Only the lines from the one containing "Screen dimensions: 678x750" through the one containing "Given: Click the duplicate" should be printed, exactly as they appear below, with both ends included.

+-------+

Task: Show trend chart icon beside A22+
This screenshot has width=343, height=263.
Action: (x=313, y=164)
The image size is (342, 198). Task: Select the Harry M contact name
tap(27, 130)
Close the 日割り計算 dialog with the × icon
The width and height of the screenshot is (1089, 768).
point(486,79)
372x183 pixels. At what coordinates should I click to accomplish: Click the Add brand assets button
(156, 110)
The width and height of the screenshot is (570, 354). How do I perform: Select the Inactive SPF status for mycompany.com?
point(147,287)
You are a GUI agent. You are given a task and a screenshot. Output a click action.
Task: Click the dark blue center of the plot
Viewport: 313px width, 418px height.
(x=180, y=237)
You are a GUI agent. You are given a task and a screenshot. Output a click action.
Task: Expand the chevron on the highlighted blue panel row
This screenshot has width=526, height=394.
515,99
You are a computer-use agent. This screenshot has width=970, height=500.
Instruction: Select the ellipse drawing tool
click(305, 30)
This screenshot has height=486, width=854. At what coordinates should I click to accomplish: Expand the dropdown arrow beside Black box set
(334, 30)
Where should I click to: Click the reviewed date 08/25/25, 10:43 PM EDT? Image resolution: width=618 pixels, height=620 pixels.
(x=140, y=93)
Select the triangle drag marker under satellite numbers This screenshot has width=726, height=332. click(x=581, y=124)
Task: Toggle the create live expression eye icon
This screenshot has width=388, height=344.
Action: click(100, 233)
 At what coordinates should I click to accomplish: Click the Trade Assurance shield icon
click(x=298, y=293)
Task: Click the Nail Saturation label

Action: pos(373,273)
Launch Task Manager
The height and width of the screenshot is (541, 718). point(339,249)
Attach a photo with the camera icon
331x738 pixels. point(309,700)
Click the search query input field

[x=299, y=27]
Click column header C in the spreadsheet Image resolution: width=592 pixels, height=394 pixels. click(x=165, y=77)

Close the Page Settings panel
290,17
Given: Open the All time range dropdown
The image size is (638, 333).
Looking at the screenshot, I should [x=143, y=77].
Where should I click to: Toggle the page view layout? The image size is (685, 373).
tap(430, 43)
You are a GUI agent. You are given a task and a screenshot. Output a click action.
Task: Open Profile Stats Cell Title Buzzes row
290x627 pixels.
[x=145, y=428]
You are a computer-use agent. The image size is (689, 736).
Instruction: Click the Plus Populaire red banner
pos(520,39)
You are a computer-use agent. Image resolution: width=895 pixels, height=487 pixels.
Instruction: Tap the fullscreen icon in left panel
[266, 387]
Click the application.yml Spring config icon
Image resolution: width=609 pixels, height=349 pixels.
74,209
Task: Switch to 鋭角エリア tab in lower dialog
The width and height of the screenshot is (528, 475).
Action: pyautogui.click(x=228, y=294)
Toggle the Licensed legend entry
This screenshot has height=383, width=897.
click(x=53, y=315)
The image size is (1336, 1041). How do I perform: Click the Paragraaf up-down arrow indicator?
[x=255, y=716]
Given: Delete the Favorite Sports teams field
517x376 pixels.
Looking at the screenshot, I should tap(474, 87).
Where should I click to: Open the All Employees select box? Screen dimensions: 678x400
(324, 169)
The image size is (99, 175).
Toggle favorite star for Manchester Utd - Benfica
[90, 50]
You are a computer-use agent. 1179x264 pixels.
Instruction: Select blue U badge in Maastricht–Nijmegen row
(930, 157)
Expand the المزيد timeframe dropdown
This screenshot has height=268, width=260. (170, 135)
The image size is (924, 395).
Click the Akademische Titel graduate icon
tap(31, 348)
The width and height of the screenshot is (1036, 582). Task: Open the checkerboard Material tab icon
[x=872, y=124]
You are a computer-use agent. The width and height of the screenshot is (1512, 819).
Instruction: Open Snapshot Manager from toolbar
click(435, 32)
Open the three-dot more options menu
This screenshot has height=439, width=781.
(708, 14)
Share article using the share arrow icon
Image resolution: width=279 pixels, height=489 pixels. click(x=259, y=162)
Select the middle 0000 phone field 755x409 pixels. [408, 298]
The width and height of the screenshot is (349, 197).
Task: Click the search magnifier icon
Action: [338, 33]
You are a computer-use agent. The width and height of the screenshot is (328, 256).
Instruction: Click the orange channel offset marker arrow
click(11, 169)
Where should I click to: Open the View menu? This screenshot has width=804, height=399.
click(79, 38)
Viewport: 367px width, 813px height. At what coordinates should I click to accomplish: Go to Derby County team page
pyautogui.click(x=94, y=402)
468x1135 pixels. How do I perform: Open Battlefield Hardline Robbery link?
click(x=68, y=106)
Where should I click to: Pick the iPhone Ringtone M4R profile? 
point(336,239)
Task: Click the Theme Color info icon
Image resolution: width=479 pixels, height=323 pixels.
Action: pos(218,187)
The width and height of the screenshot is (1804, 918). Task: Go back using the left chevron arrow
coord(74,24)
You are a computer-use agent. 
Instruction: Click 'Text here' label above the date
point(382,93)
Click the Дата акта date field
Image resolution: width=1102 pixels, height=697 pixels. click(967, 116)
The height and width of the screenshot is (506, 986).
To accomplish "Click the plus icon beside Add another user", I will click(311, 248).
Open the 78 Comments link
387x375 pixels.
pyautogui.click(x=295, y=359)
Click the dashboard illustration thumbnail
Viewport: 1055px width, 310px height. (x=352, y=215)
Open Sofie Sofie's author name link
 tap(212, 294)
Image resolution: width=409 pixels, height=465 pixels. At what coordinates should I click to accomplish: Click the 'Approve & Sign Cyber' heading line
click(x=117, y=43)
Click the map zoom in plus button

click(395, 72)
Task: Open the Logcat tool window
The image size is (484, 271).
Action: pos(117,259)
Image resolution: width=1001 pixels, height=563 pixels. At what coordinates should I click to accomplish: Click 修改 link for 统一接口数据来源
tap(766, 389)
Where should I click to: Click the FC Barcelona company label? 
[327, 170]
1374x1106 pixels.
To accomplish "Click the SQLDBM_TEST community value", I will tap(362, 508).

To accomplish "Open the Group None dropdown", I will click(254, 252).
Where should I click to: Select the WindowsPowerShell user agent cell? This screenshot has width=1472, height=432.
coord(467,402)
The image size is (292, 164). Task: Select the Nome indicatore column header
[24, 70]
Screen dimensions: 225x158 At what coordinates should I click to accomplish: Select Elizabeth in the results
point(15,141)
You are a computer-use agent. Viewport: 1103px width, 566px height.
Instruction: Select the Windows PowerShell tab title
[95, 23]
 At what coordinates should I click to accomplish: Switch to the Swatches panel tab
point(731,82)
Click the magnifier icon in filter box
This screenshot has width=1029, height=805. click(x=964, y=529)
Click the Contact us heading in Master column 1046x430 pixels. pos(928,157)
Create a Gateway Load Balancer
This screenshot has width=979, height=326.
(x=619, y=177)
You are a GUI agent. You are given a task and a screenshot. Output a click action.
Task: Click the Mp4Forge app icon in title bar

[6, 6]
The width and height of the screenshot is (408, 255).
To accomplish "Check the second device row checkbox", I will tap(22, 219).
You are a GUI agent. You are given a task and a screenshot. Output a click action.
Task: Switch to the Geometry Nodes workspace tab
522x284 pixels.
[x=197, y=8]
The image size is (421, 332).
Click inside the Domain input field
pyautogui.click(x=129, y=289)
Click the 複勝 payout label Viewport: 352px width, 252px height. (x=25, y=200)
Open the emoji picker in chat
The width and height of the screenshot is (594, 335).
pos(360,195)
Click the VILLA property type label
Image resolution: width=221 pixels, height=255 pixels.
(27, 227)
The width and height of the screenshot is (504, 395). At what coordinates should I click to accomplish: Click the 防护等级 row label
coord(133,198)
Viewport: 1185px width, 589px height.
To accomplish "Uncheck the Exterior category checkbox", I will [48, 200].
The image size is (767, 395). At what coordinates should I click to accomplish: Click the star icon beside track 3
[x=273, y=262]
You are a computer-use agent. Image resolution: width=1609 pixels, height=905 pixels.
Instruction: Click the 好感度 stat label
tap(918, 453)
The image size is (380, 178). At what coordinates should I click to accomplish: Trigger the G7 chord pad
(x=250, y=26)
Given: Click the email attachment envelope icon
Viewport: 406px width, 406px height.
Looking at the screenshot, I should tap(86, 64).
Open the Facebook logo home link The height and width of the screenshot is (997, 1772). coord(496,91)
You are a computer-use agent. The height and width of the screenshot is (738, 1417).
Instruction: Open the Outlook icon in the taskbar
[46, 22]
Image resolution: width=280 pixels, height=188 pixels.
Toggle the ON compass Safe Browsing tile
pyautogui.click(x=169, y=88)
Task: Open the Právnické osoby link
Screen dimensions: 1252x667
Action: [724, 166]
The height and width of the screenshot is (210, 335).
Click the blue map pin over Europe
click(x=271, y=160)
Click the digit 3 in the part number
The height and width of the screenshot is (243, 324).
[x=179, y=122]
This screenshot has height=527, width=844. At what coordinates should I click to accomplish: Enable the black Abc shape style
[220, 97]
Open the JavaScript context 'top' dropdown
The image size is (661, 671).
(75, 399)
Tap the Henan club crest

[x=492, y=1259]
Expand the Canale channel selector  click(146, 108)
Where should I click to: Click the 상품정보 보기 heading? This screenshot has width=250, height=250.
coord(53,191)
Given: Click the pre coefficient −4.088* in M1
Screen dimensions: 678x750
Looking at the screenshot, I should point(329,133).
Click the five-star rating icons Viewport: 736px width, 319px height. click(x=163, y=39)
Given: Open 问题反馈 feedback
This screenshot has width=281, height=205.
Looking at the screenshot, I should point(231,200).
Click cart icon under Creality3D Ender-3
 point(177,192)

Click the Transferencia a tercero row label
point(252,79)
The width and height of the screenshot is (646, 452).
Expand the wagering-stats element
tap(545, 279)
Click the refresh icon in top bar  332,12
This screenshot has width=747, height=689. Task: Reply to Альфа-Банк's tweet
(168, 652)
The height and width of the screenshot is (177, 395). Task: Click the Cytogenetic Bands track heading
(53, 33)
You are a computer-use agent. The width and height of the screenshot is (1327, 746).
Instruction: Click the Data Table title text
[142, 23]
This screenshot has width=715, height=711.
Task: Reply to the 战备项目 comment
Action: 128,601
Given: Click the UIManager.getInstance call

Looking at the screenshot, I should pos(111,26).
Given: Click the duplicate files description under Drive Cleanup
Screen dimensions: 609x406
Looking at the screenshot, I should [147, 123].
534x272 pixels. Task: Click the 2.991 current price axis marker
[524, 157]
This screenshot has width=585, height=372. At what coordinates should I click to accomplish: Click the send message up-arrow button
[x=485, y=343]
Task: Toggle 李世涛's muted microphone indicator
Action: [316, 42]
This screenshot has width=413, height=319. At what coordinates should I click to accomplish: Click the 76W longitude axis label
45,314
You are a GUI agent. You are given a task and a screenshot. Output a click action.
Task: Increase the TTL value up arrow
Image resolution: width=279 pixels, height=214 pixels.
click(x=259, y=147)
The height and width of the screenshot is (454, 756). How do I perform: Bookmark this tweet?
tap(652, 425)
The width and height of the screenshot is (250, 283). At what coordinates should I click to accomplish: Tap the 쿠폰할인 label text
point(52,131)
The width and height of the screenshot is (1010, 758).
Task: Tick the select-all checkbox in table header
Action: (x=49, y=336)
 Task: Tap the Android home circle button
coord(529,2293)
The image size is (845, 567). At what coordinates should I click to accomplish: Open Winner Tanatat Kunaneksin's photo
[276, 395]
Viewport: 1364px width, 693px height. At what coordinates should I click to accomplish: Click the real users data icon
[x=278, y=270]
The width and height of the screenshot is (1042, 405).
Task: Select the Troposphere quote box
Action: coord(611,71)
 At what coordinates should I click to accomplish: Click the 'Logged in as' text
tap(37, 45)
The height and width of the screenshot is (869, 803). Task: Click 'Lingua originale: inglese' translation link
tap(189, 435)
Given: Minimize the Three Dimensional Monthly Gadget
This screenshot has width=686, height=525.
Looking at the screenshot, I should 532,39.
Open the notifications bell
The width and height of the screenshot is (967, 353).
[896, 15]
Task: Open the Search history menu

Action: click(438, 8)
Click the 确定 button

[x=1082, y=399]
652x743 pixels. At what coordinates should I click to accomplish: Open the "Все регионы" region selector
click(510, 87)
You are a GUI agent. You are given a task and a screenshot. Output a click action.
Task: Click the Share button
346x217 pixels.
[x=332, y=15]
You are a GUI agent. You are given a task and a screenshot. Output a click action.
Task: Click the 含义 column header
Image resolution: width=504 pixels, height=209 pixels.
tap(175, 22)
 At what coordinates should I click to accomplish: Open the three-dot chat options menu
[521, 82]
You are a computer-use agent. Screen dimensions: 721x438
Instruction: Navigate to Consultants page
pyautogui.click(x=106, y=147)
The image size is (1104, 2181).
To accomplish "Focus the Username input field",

+-------+

▶ _Task result_:
Screen dimensions: 678x750
Looking at the screenshot, I should point(329,133).
Click the five-star rating icons Viewport: 736px width, 319px height. click(x=163, y=39)
Given: Open 问题反馈 feedback
This screenshot has width=281, height=205.
Looking at the screenshot, I should point(231,200).
Click cart icon under Creality3D Ender-3
 point(177,192)

Click the Transferencia a tercero row label
point(252,79)
The width and height of the screenshot is (646, 452).
Expand the wagering-stats element
tap(545, 279)
Click the refresh icon in top bar  332,12
This screenshot has width=747, height=689. Task: Reply to Альфа-Банк's tweet
(168, 652)
The height and width of the screenshot is (177, 395). Task: Click the Cytogenetic Bands track heading
(53, 33)
You are a computer-use agent. The width and height of the screenshot is (1327, 746).
Instruction: Click the Data Table title text
[142, 23]
This screenshot has width=715, height=711.
Task: Reply to the 战备项目 comment
Action: 128,601
Given: Click the UIManager.getInstance call

Looking at the screenshot, I should pos(111,26).
Given: Click the duplicate files description under Drive Cleanup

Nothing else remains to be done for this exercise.